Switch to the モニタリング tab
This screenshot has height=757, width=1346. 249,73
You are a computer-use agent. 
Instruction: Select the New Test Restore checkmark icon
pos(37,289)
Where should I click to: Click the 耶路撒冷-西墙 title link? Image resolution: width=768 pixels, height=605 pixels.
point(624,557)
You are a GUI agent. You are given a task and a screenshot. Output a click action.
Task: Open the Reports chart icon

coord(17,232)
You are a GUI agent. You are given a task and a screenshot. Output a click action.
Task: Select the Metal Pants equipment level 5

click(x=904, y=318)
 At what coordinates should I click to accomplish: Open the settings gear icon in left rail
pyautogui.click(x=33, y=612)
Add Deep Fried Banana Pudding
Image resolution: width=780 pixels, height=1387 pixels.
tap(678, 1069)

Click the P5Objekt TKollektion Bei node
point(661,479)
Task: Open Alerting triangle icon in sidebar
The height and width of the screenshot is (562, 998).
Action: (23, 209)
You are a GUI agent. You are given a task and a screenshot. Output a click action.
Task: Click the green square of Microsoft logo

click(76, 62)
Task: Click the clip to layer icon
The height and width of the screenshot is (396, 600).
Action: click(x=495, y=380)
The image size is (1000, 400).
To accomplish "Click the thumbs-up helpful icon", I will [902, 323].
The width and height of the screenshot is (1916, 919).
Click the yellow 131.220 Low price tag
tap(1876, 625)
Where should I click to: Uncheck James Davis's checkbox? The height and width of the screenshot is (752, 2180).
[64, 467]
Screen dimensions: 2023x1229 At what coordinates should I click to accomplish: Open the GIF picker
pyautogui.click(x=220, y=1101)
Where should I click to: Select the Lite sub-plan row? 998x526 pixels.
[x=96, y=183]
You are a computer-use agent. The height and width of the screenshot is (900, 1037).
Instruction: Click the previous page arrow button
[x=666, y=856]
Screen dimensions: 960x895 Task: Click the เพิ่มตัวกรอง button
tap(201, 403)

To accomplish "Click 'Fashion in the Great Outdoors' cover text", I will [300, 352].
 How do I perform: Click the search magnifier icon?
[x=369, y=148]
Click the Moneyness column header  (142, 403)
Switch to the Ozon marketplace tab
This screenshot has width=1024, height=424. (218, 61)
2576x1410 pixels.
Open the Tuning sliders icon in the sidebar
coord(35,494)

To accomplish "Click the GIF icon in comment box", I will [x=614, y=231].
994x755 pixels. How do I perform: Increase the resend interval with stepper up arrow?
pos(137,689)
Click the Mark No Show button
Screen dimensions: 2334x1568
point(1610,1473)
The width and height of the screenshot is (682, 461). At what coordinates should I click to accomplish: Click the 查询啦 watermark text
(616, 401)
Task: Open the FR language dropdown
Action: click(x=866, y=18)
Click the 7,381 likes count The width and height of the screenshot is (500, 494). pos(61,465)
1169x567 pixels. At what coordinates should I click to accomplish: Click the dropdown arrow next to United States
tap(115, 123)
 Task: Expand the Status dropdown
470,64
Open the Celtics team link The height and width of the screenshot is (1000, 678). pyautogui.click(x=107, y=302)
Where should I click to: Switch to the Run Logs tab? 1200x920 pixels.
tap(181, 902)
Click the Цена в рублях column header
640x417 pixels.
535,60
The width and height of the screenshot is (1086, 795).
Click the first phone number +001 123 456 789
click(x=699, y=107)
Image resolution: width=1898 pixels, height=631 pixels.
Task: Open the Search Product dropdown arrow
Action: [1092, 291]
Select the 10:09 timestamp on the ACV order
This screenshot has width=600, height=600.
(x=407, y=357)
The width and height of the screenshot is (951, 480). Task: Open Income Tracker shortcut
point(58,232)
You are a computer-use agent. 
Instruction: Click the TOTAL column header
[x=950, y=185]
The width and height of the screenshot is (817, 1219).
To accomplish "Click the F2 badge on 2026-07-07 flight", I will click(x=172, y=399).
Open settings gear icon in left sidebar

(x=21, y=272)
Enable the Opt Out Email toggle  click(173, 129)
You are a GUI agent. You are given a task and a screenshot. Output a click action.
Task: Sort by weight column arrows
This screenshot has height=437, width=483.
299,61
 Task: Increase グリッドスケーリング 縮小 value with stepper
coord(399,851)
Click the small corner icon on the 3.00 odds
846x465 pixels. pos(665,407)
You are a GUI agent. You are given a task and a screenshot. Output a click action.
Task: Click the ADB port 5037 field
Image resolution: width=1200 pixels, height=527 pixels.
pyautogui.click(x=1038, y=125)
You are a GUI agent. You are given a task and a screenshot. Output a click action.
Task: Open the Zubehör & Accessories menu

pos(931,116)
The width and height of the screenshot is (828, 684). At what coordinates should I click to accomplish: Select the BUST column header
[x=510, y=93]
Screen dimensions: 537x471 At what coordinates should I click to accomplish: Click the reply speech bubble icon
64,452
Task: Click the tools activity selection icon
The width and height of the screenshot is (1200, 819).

> The problem
Your reply should hold all the entries, each repeated without a single change.

> Answer space
Switch to the モニタリング tab
This screenshot has height=757, width=1346. 249,73
You are a computer-use agent. 
Instruction: Select the New Test Restore checkmark icon
pos(37,289)
Where should I click to: Click the 耶路撒冷-西墙 title link? Image resolution: width=768 pixels, height=605 pixels.
point(624,557)
You are a GUI agent. You are given a task and a screenshot. Output a click action.
Task: Open the Reports chart icon

coord(17,232)
You are a GUI agent. You are given a task and a screenshot. Output a click action.
Task: Select the Metal Pants equipment level 5

click(x=904, y=318)
 At what coordinates should I click to accomplish: Open the settings gear icon in left rail
pyautogui.click(x=33, y=612)
Add Deep Fried Banana Pudding
Image resolution: width=780 pixels, height=1387 pixels.
tap(678, 1069)

Click the P5Objekt TKollektion Bei node
point(661,479)
Task: Open Alerting triangle icon in sidebar
The height and width of the screenshot is (562, 998).
Action: (23, 209)
You are a GUI agent. You are given a task and a screenshot. Output a click action.
Task: Click the green square of Microsoft logo

click(76, 62)
Task: Click the clip to layer icon
The height and width of the screenshot is (396, 600).
Action: click(x=495, y=380)
The image size is (1000, 400).
To accomplish "Click the thumbs-up helpful icon", I will [902, 323].
The width and height of the screenshot is (1916, 919).
Click the yellow 131.220 Low price tag
tap(1876, 625)
Where should I click to: Uncheck James Davis's checkbox? The height and width of the screenshot is (752, 2180).
[64, 467]
Screen dimensions: 2023x1229 At what coordinates should I click to accomplish: Open the GIF picker
pyautogui.click(x=220, y=1101)
Where should I click to: Select the Lite sub-plan row? 998x526 pixels.
[x=96, y=183]
You are a computer-use agent. The height and width of the screenshot is (900, 1037).
Instruction: Click the previous page arrow button
[x=666, y=856]
Screen dimensions: 960x895 Task: Click the เพิ่มตัวกรอง button
tap(201, 403)

To accomplish "Click 'Fashion in the Great Outdoors' cover text", I will [300, 352].
 How do I perform: Click the search magnifier icon?
[x=369, y=148]
Click the Moneyness column header  (142, 403)
Switch to the Ozon marketplace tab
This screenshot has width=1024, height=424. (218, 61)
2576x1410 pixels.
Open the Tuning sliders icon in the sidebar
coord(35,494)

To accomplish "Click the GIF icon in comment box", I will [x=614, y=231].
994x755 pixels. How do I perform: Increase the resend interval with stepper up arrow?
pos(137,689)
Click the Mark No Show button
Screen dimensions: 2334x1568
point(1610,1473)
The width and height of the screenshot is (682, 461). At what coordinates should I click to accomplish: Click the 查询啦 watermark text
(616, 401)
Task: Open the FR language dropdown
Action: click(x=866, y=18)
Click the 7,381 likes count The width and height of the screenshot is (500, 494). pos(61,465)
1169x567 pixels. At what coordinates should I click to accomplish: Click the dropdown arrow next to United States
tap(115, 123)
 Task: Expand the Status dropdown
470,64
Open the Celtics team link The height and width of the screenshot is (1000, 678). pyautogui.click(x=107, y=302)
Where should I click to: Switch to the Run Logs tab? 1200x920 pixels.
tap(181, 902)
Click the Цена в рублях column header
640x417 pixels.
535,60
The width and height of the screenshot is (1086, 795).
Click the first phone number +001 123 456 789
click(x=699, y=107)
Image resolution: width=1898 pixels, height=631 pixels.
Task: Open the Search Product dropdown arrow
Action: [1092, 291]
Select the 10:09 timestamp on the ACV order
This screenshot has width=600, height=600.
(x=407, y=357)
The width and height of the screenshot is (951, 480). Task: Open Income Tracker shortcut
point(58,232)
You are a computer-use agent. 
Instruction: Click the TOTAL column header
[x=950, y=185]
The width and height of the screenshot is (817, 1219).
To accomplish "Click the F2 badge on 2026-07-07 flight", I will click(x=172, y=399).
Open settings gear icon in left sidebar

(x=21, y=272)
Enable the Opt Out Email toggle  click(173, 129)
You are a GUI agent. You are given a task and a screenshot. Output a click action.
Task: Sort by weight column arrows
This screenshot has height=437, width=483.
299,61
 Task: Increase グリッドスケーリング 縮小 value with stepper
coord(399,851)
Click the small corner icon on the 3.00 odds
846x465 pixels. pos(665,407)
You are a GUI agent. You are given a task and a screenshot. Output a click action.
Task: Click the ADB port 5037 field
Image resolution: width=1200 pixels, height=527 pixels.
pyautogui.click(x=1038, y=125)
You are a GUI agent. You are given a task and a screenshot. Output a click action.
Task: Open the Zubehör & Accessories menu

pos(931,116)
The width and height of the screenshot is (828, 684). At what coordinates should I click to accomplish: Select the BUST column header
[x=510, y=93]
Screen dimensions: 537x471 At what coordinates should I click to accomplish: Click the reply speech bubble icon
64,452
Task: Click the tools activity selection icon
The width and height of the screenshot is (1200, 819).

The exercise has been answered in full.